Procumbens All Change

If you look for perfection, you’ll never be content.

        Leo Tolstoy

Not been around in a while as health issues and moving home (we hope) have taken priority. I have however had a good week or two and thought I would spend a bit of time on all my trees.

I only have eight trees now so really I can now actually enjoy spending time working with them rather than thinking of it as a chore. When I first started on the road to Bonsai and over subsequent years I became what I can only imagine as addicted to having more and more trees.

sure I had nothing like the amount as many do and have done over time mostly because pretty much all my trees were large ones. Some so heavy it took two to move them. Thirty-one years later and I’ve gone much much smaller. Sure not Shohin sized but all manageable by one person and don’t need the wheelbarrow to move them.

I’ll upload a few others, but for now my old cascading Procumbens had gone a bit bushy again so figured I sit and think about a future for it. I repotted three years ago after obtaining a rather nice pot whilst up at the Swindon Winter image Show.

Here it can be seen as a Yeti like Cascade.

Procumbens November 2011

The pot above was a very heavy one from Peter Chan. The great problem with the Procumbens Juniper is the foliage gets pretty heavy and creating a cascade became difficult for me, as I found the weight of the branch required permanent wiring to keep any kind of shape.

Here it can be seen after a fall in high winds with some branches broken. I threw it in this pot which I quickly purchased from the local Garden Centre. To give an idea of size the slab that the pot is sat on is 40cm in diameter.

Juniper March 2010

Again I figured I would leave it and see what happens. It recovered well and I cleaned it out to see once more if a possible cascade without permanent wire was possible. See the first image. Also this one. Cleaned out and removed from pot to go into the PC grey one.


The root-ball was indeed looking well recovered and so into the PC pot it went. Over time I just didn’t or could not get my head round the tree. I wondered if actually creating something with this one was out of my own skill-set? I’m not to proud to admit at times I’ve wondered if I was capable, and fumbled at times. Oh I thought I’d include the absolute original image of the tree. This was prior to falling and prior to a much needed trim.


Moving on and as I started off saying eventually I had had enough of constant wiring and thus decided enough was enough and into a much smaller more manageable pot. This was the one I spoke about earlier the one I got from Swindon.

Procumbens 2011

And yet I still wasn’t happy! Yes it looked to me a heck of a lot better but balance wise it wasn’t right and I still wondered if it had too many branches. Moving bang up to date from 2011 when I popped it into the pot above, I purchased another pot whilst in Swindon this year at the winter Image Show, and paid the mighty sum of £22.50 for it. Brand new, Chinese, perfect condition and deep enough to get a bit more root growing and also to see how it looks in a more rectangular pot. Incidentally I should say I like the following image very much and it will be my intention to get another rectangular pot but not so deep.

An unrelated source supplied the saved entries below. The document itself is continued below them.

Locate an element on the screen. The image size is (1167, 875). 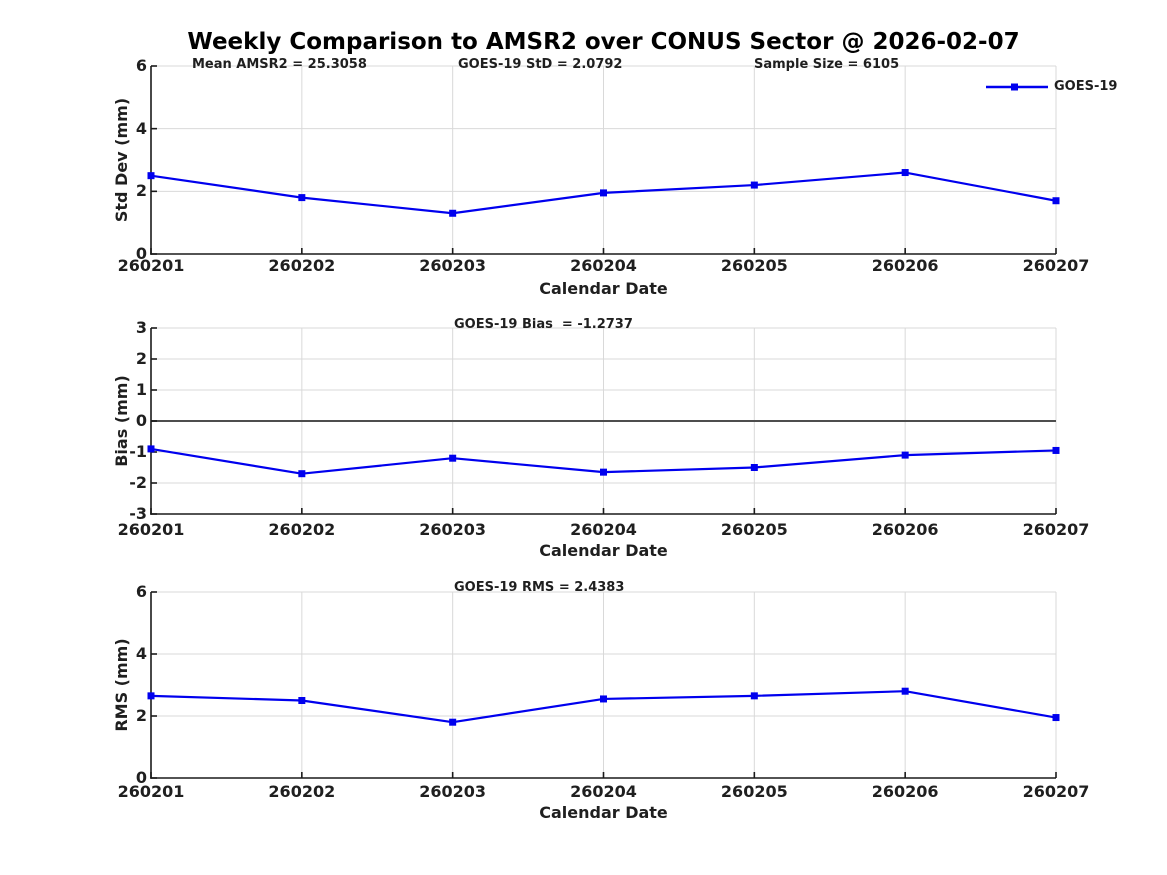
y-tick-label: -2 is located at coordinates (138, 482).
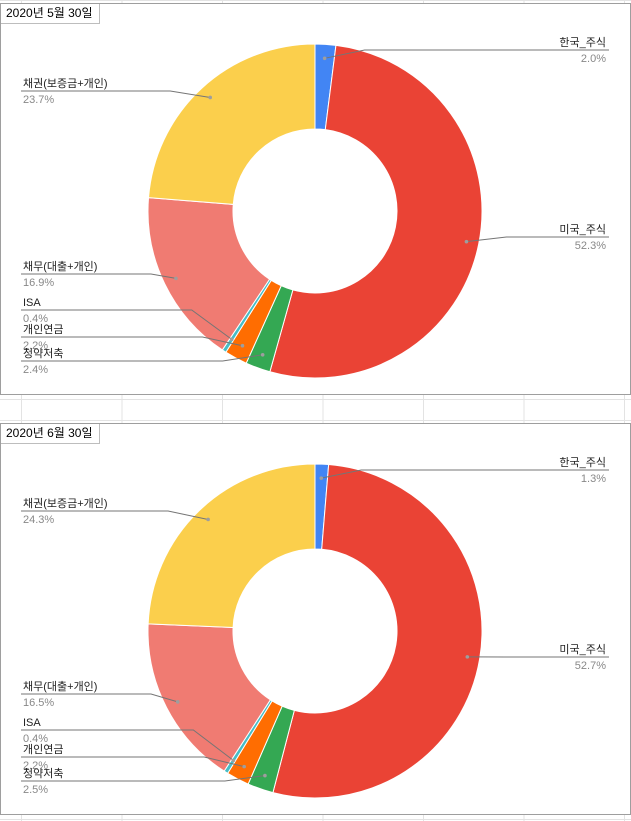 The height and width of the screenshot is (821, 631). I want to click on slice-percent-label: 52.7%, so click(590, 666).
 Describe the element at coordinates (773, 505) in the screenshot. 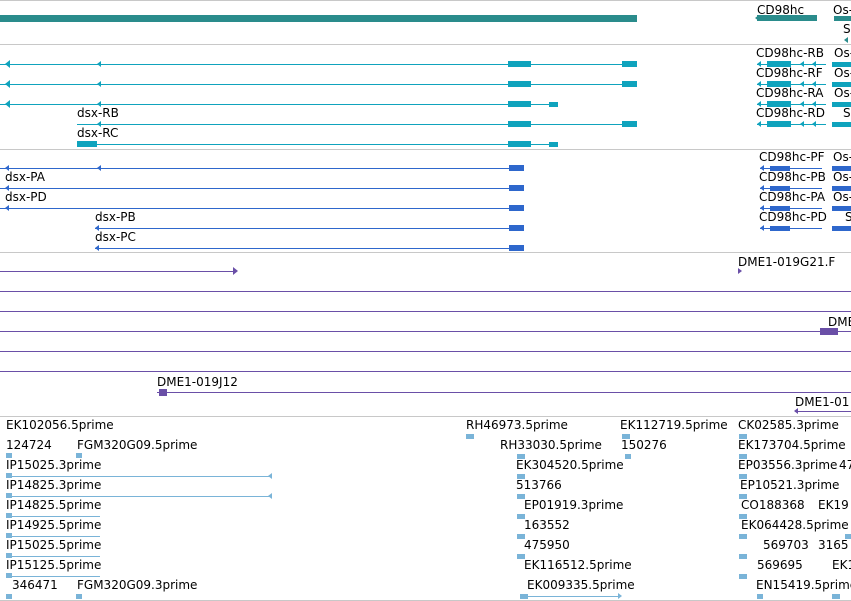

I see `est-label: CO188368` at that location.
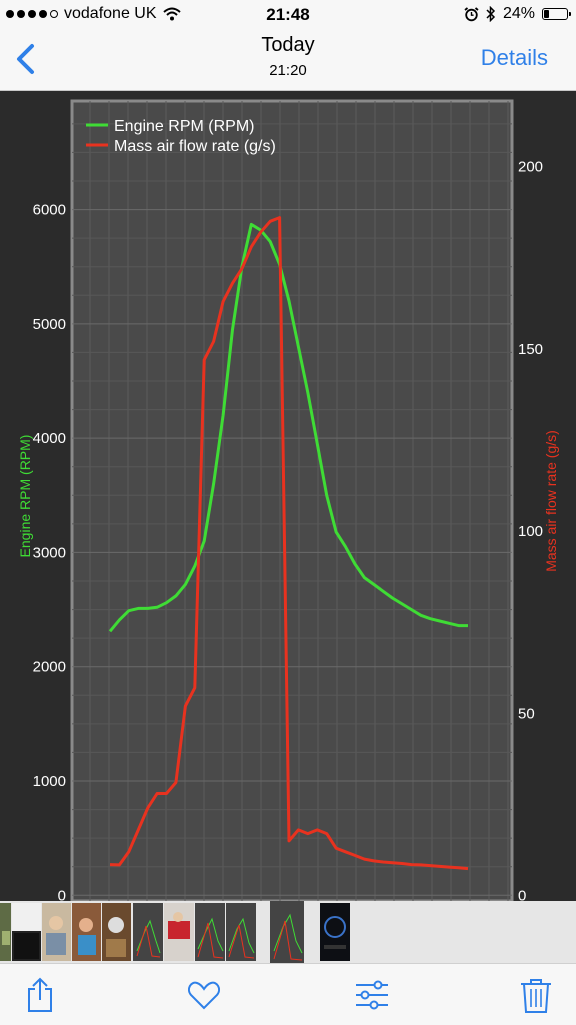 The image size is (576, 1025). Describe the element at coordinates (195, 146) in the screenshot. I see `legend-label-maf: Mass air flow rate (g/s)` at that location.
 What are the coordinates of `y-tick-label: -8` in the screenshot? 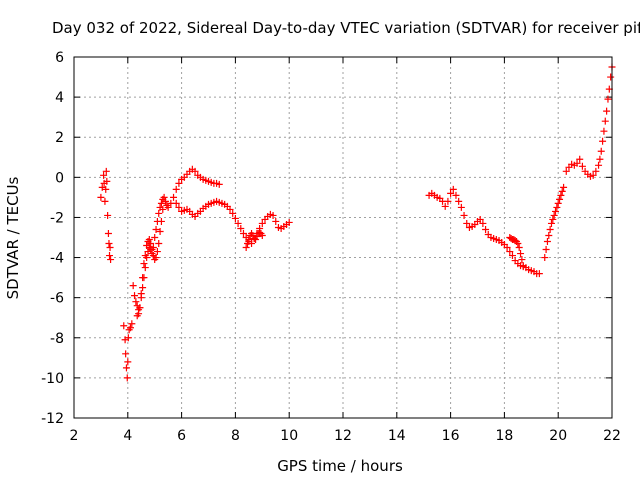 It's located at (57, 339).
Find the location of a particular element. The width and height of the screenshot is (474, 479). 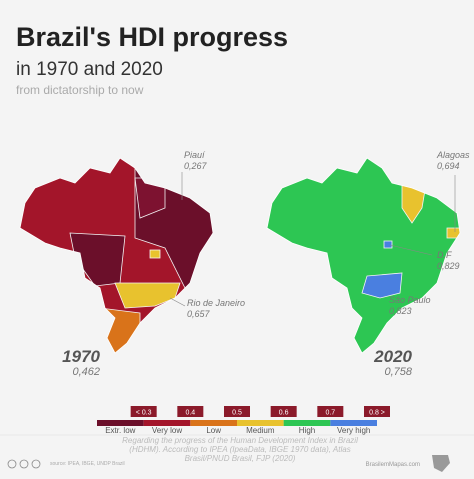

legend-label: Medium is located at coordinates (260, 430).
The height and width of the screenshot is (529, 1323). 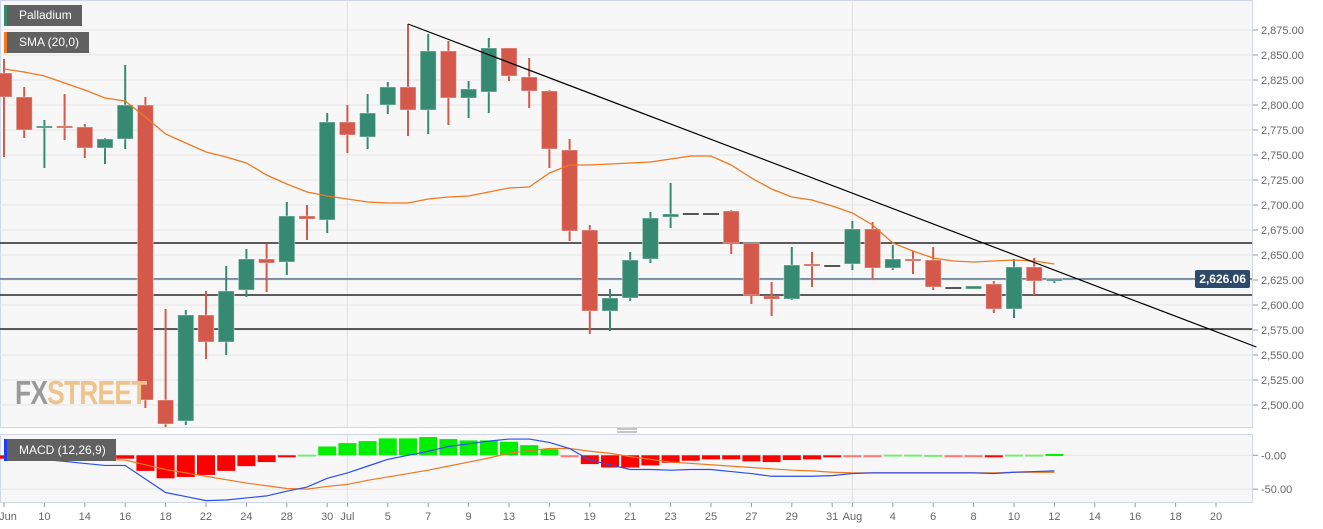 I want to click on y-tick-label: 2,825.00, so click(x=1282, y=81).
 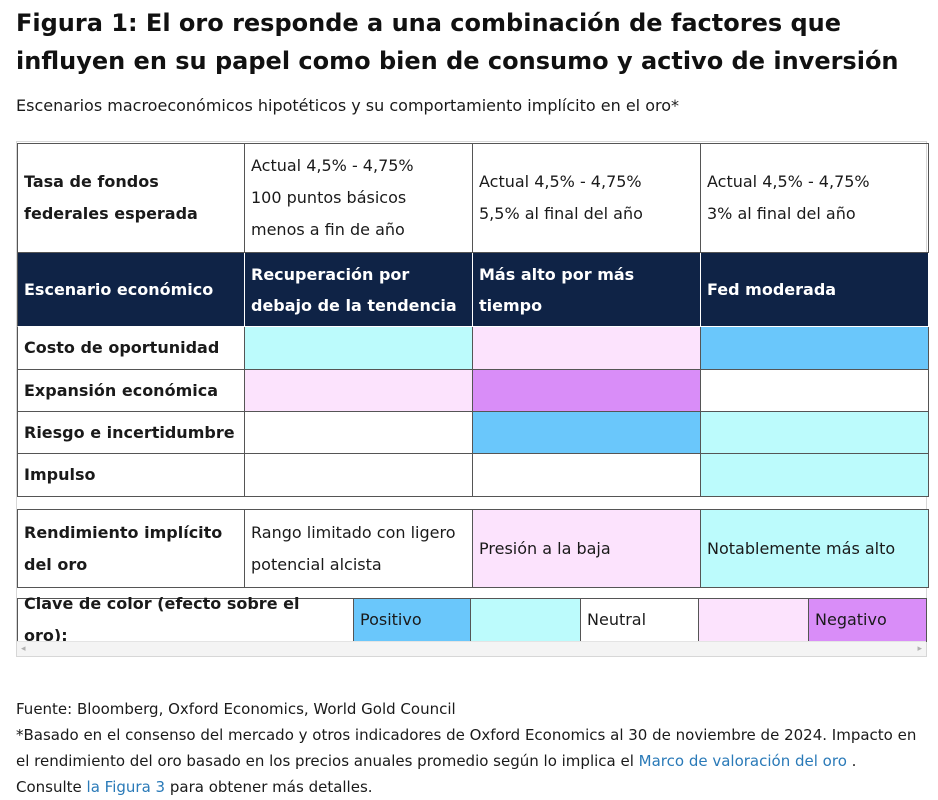 What do you see at coordinates (587, 290) in the screenshot?
I see `header-higher-longer: Más alto por más tiempo` at bounding box center [587, 290].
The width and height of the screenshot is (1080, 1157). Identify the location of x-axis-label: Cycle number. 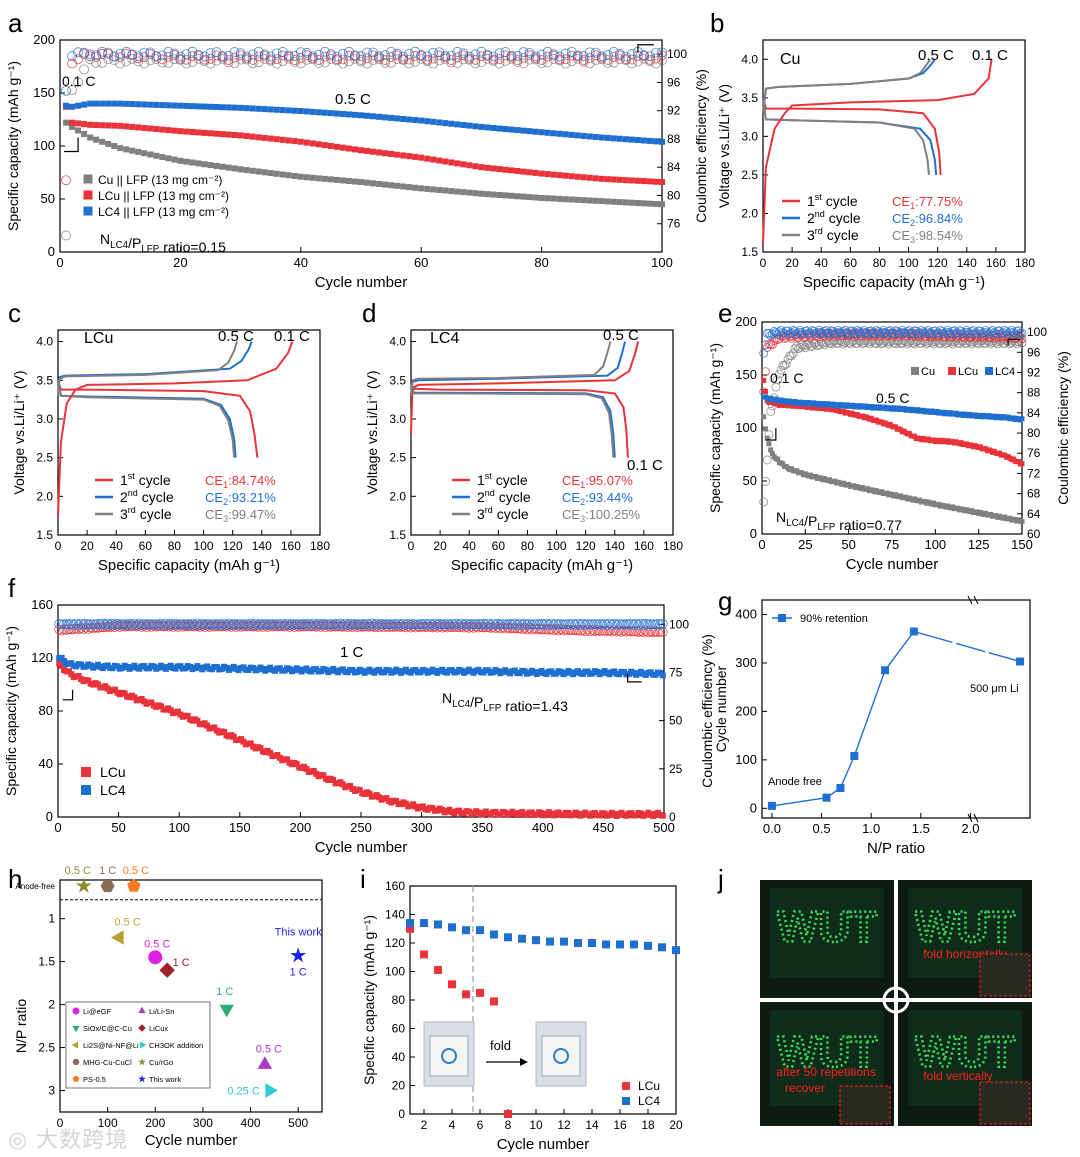
(192, 1140).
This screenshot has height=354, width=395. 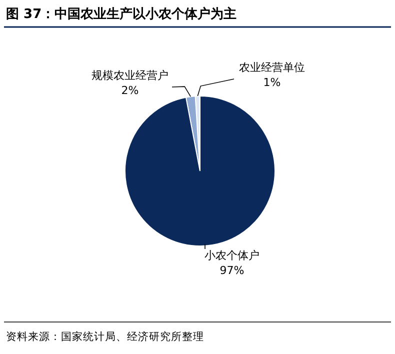 What do you see at coordinates (130, 90) in the screenshot?
I see `data-label: 2%` at bounding box center [130, 90].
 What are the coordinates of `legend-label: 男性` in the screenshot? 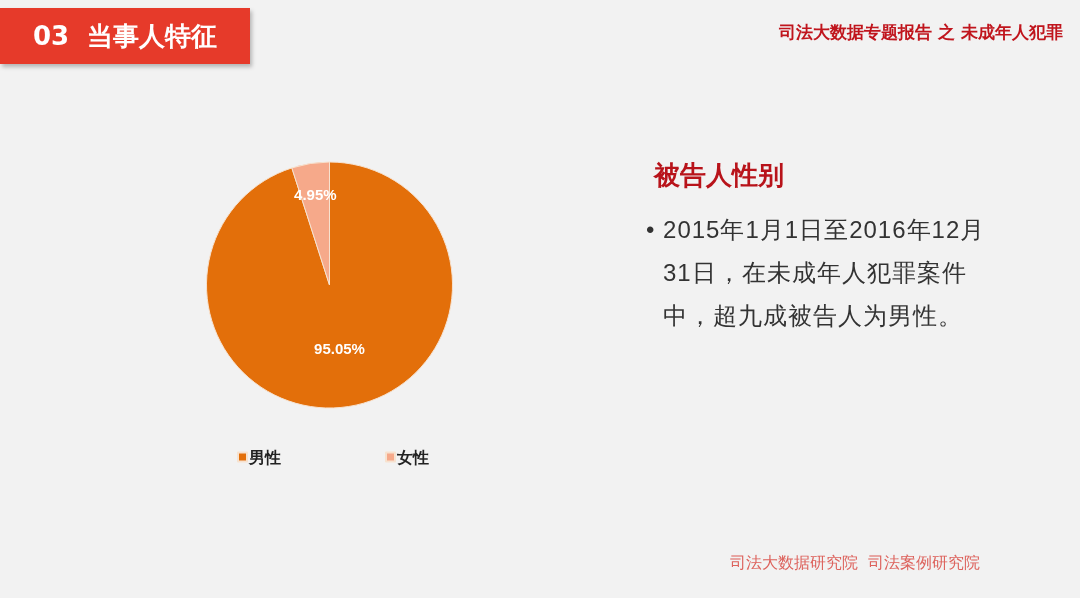 It's located at (264, 457).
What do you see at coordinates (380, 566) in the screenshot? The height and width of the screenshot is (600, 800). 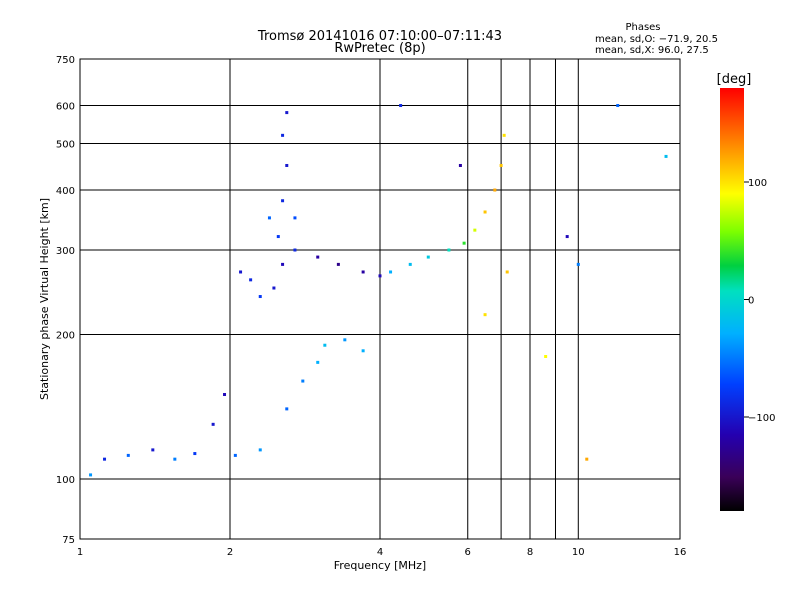 I see `x-axis-label: Frequency [MHz]` at bounding box center [380, 566].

Taken a couple of days ago March 2014 in the new pot. Tree needs an overall tweak bend over to the left by a few mm which i’ll do with the foliage when recovered from the repot.

Thank you if you are still with me and reading; I hope you enjoyed it?

Procumbens 200314

10 thoughts on “Procumbens All Change

  1. Great post Mike, Nice to see the development of this tree over years. First time I saw you putting up the new photo on facebook after removing the cascade branch I thought ‘Oh, what have you done!’. But it is looking better now actually 🙂

    Take care!

  2. Procubens . Do they ever mature. Every year I spend hours cleaning off the brown bits. I have 3 of them and they. Take a lot of time just cleaning off the brown bits.

    1. mozzytheboy

      Absolutely they do. A good soil medium with feeding taking place throughout the growing season. I never cut this species preferring to put thin protective gloves on and pinch out. You’ll also know that back inside the tree where light does not reach unless sufficiently thinned you will indeed get plenty of brown; again, generally avoidable with on-going management. The Procumbens is certainly not a subject that can be left to its own devices.

      I give plenty of seaweed tonic (not feed) throughout the season and this gives me a lovely foliage colour in combination with general watering and liberal doses of sunshine. Again mentioning the sunshine; it will thank you for placing it in full sun and depending on your East & West the tree will need some physical moving by you to ensure a good even soaking by the sunshine.

      With liquid feed I tend to use whatever I have, but do keep going back to ‘ONE’ Bio-stimulant plant food which contains many natural extracts. Hand on heart I thoroughly recommend it. If you can get it in powder form all the better. It goes a long way and you can play around with the strength in said powder form.